JACKSON, Miss. (WLBT) - Patients with Alzheimer’s have special needs as we continue to battle the Coronavirus Outbreak.
The Alzheimer's Association Mississippi Chapter is working to help caregivers facing unique challenges during the COVID-19 pandemic.
The group is offering tips to help caregivers spot signs of a problem.
Kristen Davis and Adina Welker both work with the Alzheimer's Association Mississippi Chapter. They help outline some of the challenges caregivers are facing as they try to navigate through the Coronavirus Outbreak to keep themselves and Alzheimer's patients safe.
Kristen Davis, Program Director for the Alzheimer’s Association, Mississippi Chapter said, "people with Alzheimer's and other types of dementia, they don't necessarily have a greater risk of getting the coronavirus but they have, they can't remember to, you know, wash their hands regularly, which does put them at a higher risk so we are really trying to encourage our caregivers to help to remind them. Post notes to help remind them to wash their hands."
Isolation is already a part of the daily lives of caregivers and those with Alzheimer's.
Adina Welker, Longest Day Coordinator said, "every day living with Alzheimer's Disease is hard. And people struggle often times with being lonely and being cooped up. There comes a place where people with Alzheimer's Disease don't get out very often and especially when their caregivers have to stay with them and loneliness and isolation really does become a problem."
The majority of those living with Alzheimer’s and other dementias are over 65 which puts them at the highest risk for complications from COVID-19 especially if they have other chronic conditions involving the heart, lungs or diabetes.
Here are some of the statistics for Mississippi. 57 thousand people 65 and older have Alzheimer's. 207 thousand caregivers provide 235 million hours of unpaid care, the price tag, over three million dollars. Mississippi has the third highest Alzheimer's death rate in America.
Welker said, "dementia doesn't increase the risk of getting COVID-19 but dementia does increase those risk factors, those behaviors. They do forget to wash their hands. They forget to not touch their face, so trying to protect them by isolation also makes things harder for them and for their caregivers."

● **Dataset extract**:

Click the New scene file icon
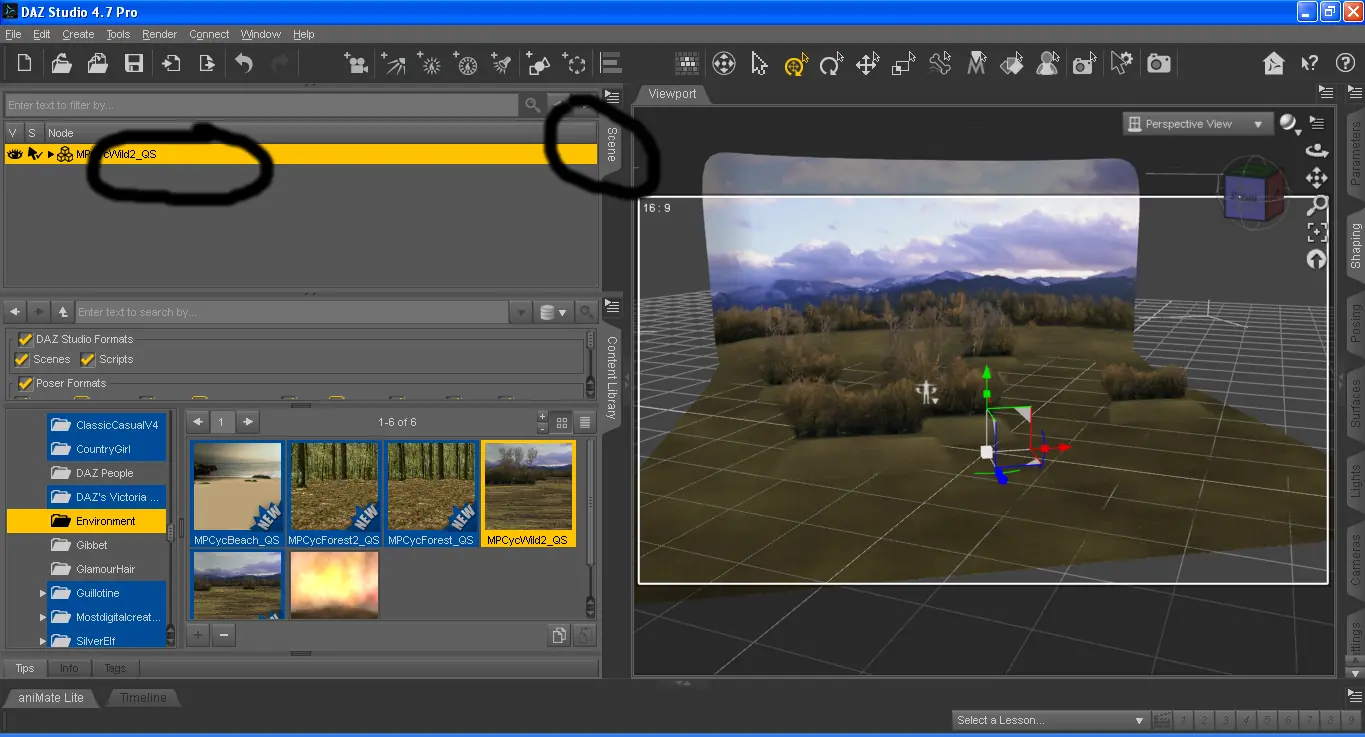This screenshot has height=737, width=1365. tap(25, 64)
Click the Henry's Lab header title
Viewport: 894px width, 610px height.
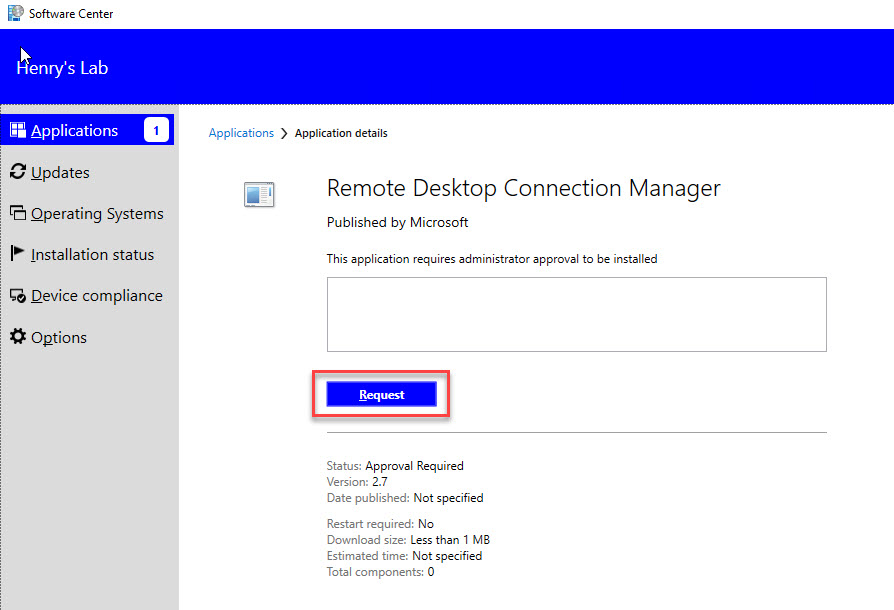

● **Problem 1**: In two sentences, summarize the article on Alzheimer's caregivers during the COVID-19 pandemic.
● **Problem 2**: Set down a passage of the article on Alzheimer's caregivers word for word, beginning at the words "The Alzheimer's Association Mississippi Chapter is" and stopping after "of a problem.".
● **Problem 3**: Take the article on Alzheimer's caregivers during the COVID-19 pandemic further, starting after its last sentence.
The listing above is separate material, unrelated to the article on Alzheimer's caregivers.

● **Answer box 1**: The Alzheimer's Association Mississippi Chapter is working to help caregivers facing unique challenges during the COVID-19 pandemic, and it offers tips for spotting signs of a problem. Chapter staff explain that dementia does not raise the risk of catching the virus but does make patients forget to wash their hands and avoid touching their faces, that isolation deepens the loneliness patients and caregivers already live with, and that most people with Alzheimer's are over 65 and so face the highest risk of complications.

● **Answer box 2**:
The Alzheimer's Association Mississippi Chapter is working to help caregivers facing unique challenges during the COVID-19 pandemic.
The group is offering tips to help caregivers spot signs of a problem.

● **Answer box 3**:
Davis added, “caregivers are another group of individuals that you know we are focused on, because they're the ones having to take care of them and if they get sick you know we have to make sure that the caregivers have an alternate plan in place to help those, their loved ones with dementia."
The national figures are also staggering. More than 5 million Americans are living with Alzheimer’s. 16 million Americans provide unpaid care, and 1 in 3 seniors die with Alzheimer’s or another dementia. Alzheimer’s kills more than breast cancer and prostate cancer combined.
Davis said, "Mississippi has a high rate of diabetes and high blood pressure. We, you know, automatically have a higher rate of Alzheimer'. We always say what's healthy for your heart is healthy for your brain."
Here are some more tips: Be cautious with outside caregivers and guests, monitor sudden or sustained changes in behavior and respond quickly to any signs of distress, discomfort or increased confusion.
"Increased confusion is often the first symptom of illness, so when you notice that your loved one's behavior is being more and more of a problem acutely and suddenly, when you notice that their confusion is suddenly much worse, it is important to take their temperature. If they're running a fever you need to call their doctor. Don't just show up at the clinic but you need to call their doctor and follow CDC guidelines for that”, Welker said.
The Alzheimer's Association says anyone concerned can use the Helpline that is available 24/7 and staffed around the clock by master level clinicians.
The number for the Helpline is 800-272-3900.